Please reproduce all of the data exactly as it appears, but skip the pictures.

GIVEN INFORMATION:

======

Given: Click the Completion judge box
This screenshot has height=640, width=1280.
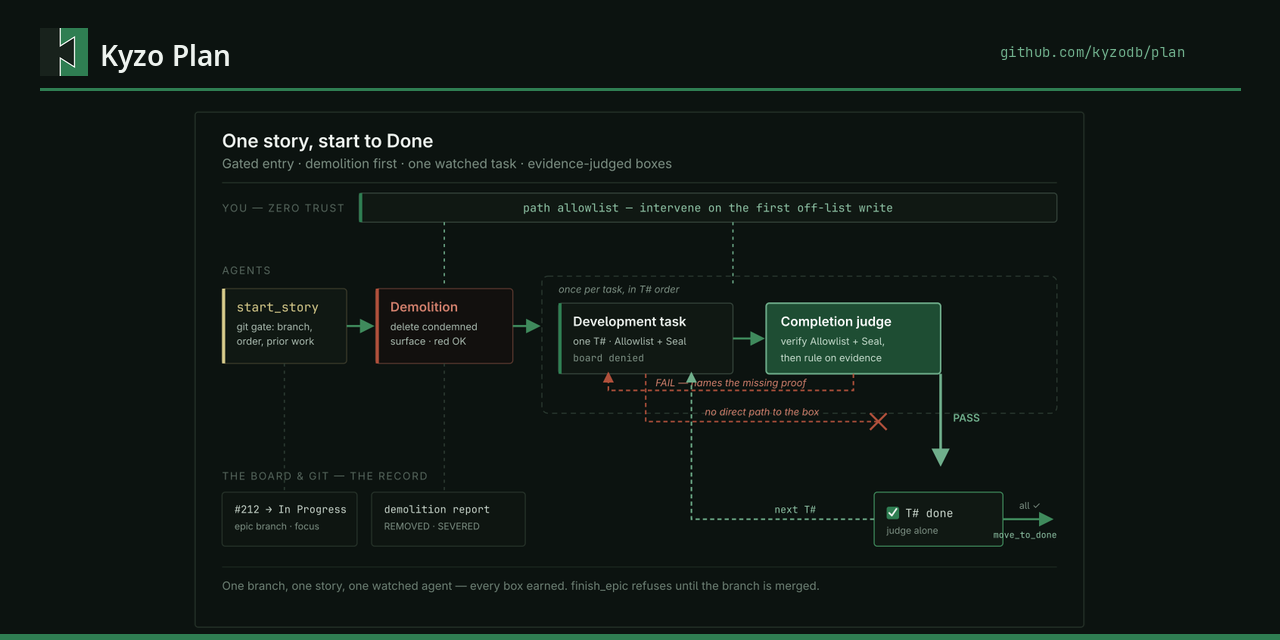Looking at the screenshot, I should [x=853, y=338].
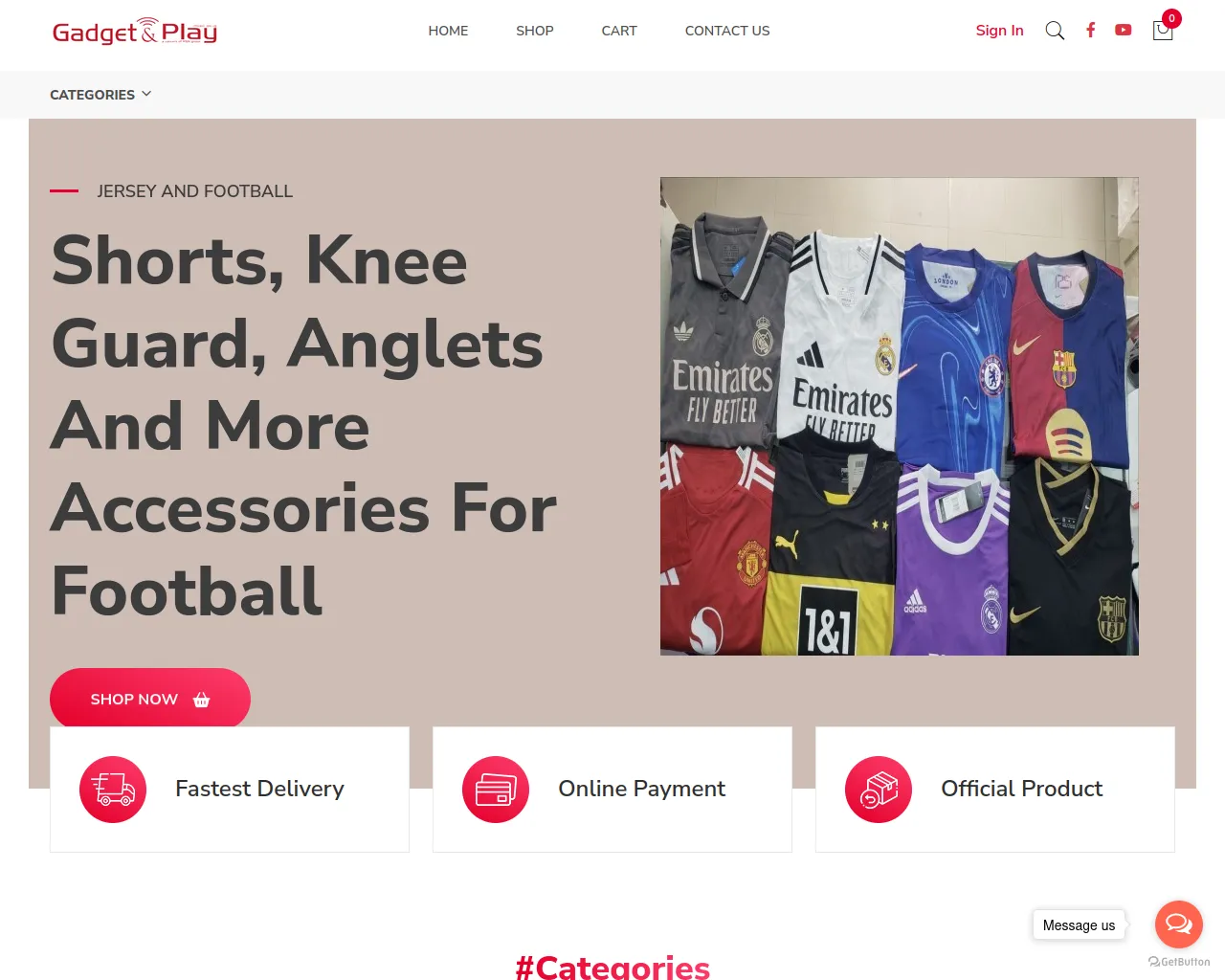
Task: Click the football jerseys banner image
Action: click(x=900, y=416)
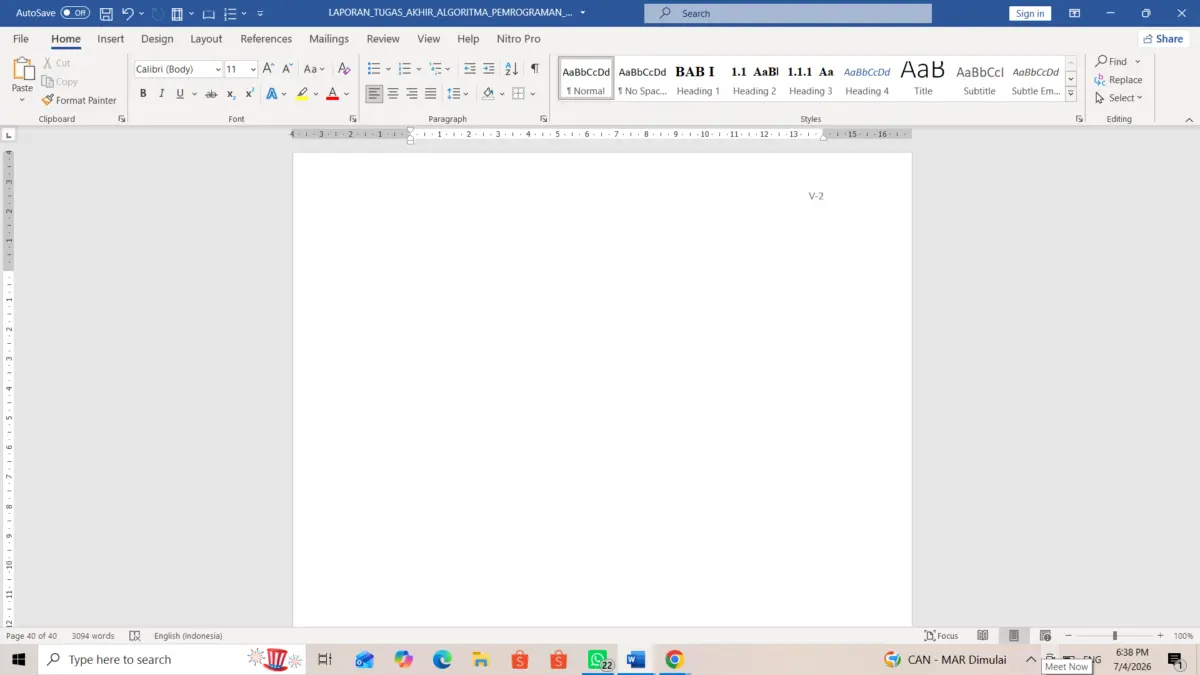The height and width of the screenshot is (675, 1200).
Task: Toggle bold formatting
Action: (143, 94)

======

WRITTEN REPLY:
Given: Click the Completion judge box
This screenshot has height=640, width=1280.
Looking at the screenshot, I should [x=853, y=338].
Task: Click the football jerseys banner image
Action: click(x=900, y=416)
The height and width of the screenshot is (675, 1200).
Task: Toggle bold formatting
Action: (143, 94)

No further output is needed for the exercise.